In 2001, we initiated the Central Aspergillus Data Repository (CADRE). This project aims to support the international Aspergillus research community by gathering all genomic information regarding this significant genus into one resource. Using the Ensembl suite, CADRE has been publicly available since 2004. It currently facilitates the visualisation of annotation and comparative data (courtesy of Ensembl Genomes) for nine Aspergillus genomes. Currently, we are also involved in a European systems biology study of the specificity of response of the cell-mediated immune system to fungal microorganisms in order to investigate the genetic basis of susceptibility to fungal disease and elucidate molecular mechanisms of drug resistance in fungal pathogens. Our first test cases to arise from this project are nine different strains of Aspergillus fumigatus: CEA10, AF300, F17999, F18329, F18454, F20451, F21572, F21732 and F21857.

Aspergillus is a genus of moulds that are found world-wide. Over 300 species of it have been recognised, a small number of which cause illness in animals (including humans): A. fumigatus, A. flavus, A. terreus and A. niger. Most humans are naturally immune and do not develop any of the diseases caused by these moulds. However, when disease does occur, it takes several forms, ranging from an allergy-type illness to life-threatening systemic infection. The severity of the infection is determined by various factors, but one of the most important is the state of the immune system of the person. The most frequently isolated of these moulds from immuno-compromised patients is A. fumigatus.
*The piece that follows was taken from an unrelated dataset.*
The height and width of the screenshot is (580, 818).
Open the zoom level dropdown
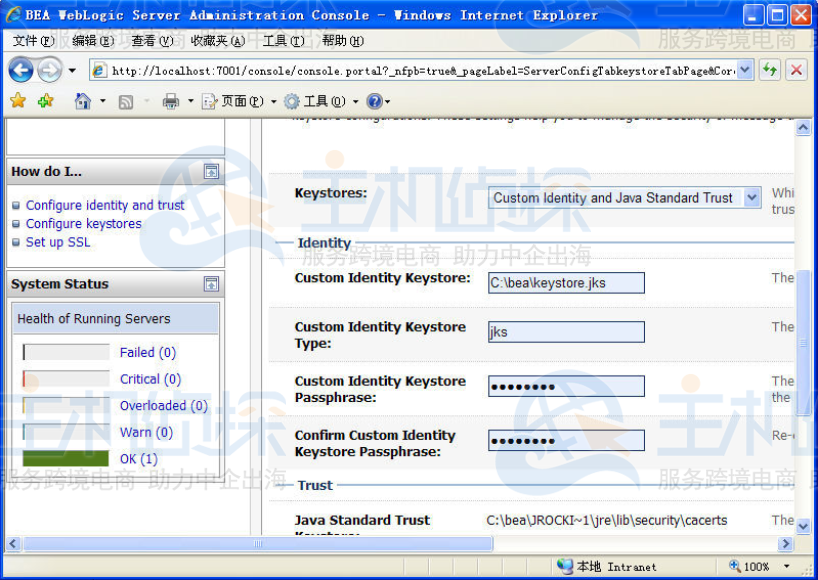point(786,566)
Setting up a pipeline to process un-annotated genomes is fraught with difficulties. In theory, given a set of related data files, a typical pipeline ties in different programs to detect repeats, to predict genes and to combine the data to provide the best gene model (see flowchart). These predicted genes can then be used to detect homologues in public databases and be embellished further. In practice, however, each file provided for a project can describe data attributed to different assembly components (sometimes with no assembly description). In addition, each piece of software produces its own variation of a standard format that cannot be used by the next program in the chain. For example, for one of our test cases (Aspergillus fumigatus CEA10), assembled sequences are provided by chromosome but other data (e.g., RNA-seq, DIP and SNP) are provided by supercontig. There is no assembly file describing the relationships between the components. Initially, this in not a problem, but it does cause difficulties further down the line when trying to improve gene models, to visualise all data within a genome viewer for further analyses and to upload data into a related database such as CADRE. We used GeneMark-ES and Augustus for ab inito gene prediction; both required the use of different in-house programs to convert the output before it could be passed onto Evidence Modeller (EVM). The output from EVM again required conversion before being used with BLAST to find the best match within an Aspergillus database. Development of an in-house program was required to merge resultant data into gff3 format for the next step in the process. The Ensembl suite uses the gff3, agp and fasta file formats for uploading data into an ensembl database system such as CADRE. However, as pointed out earlier we do not always have consistent assembly information, therefore, we may need to re-create such files from a reference genome. A new database is initiated within CADRE with FASTA sequence files and assembly data (i.e., agp files), where appropriate. EBI software (GffDoc.pl), can then be used to upload predicted genes from gff3 files. All in all, this has become a rather bloated and time-consuming process. 

To be able to use genome project data without worrying about the way in which it has been described. To enable the annotation pipeline to run without continual data reformatting.

As discussed in a previous section, we have written several in-house programs to try and sort out formatting issues. We would need to create a smoother process and have it less fragmented. We also need to develop gff, gtf and gff3 parsers that deal with more than just the two gene finding programs we have used. We would like to introduce GeneWise but this will probably have its own formatting issues so we would need to introduce flexibility.

The test case will have impact for the substantial worldwide fungal genomics community

LF: a typical pipeline to build (ideal test case!?) with probably a risk of failure in the long term run Invite people from Taverna or other such tools.